§ Exercise brief
Your copy runs from the line containing "You are a computer-use" through the last line of the listing, both included. Restate those lines word for word and leave out pictures.

§ Material for this exercise
· · · · · · ·

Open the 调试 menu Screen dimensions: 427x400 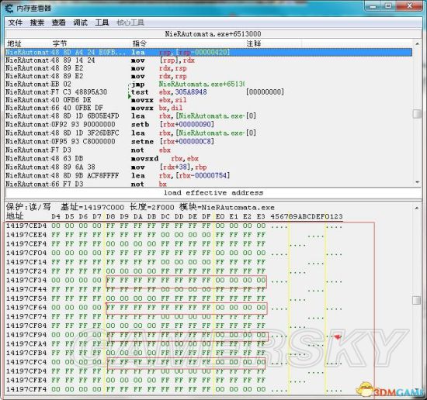point(80,22)
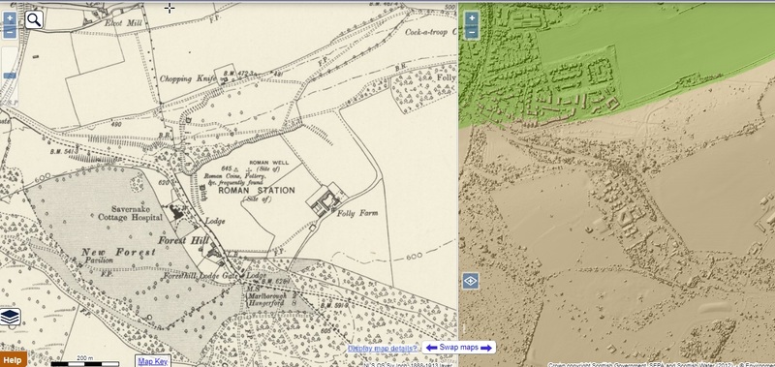
Task: Open the orange Help tab
Action: (13, 359)
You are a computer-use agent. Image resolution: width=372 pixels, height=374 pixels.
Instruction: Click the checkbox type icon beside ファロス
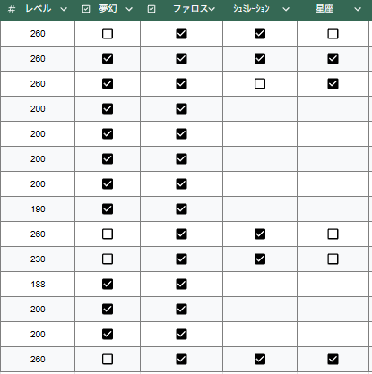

· · · · · · ·

§ Finished task
You are a computer-use agent. Image resolution: width=372 pixels, height=374 pixels.
Instruction: Click the checkbox type icon beside ファロス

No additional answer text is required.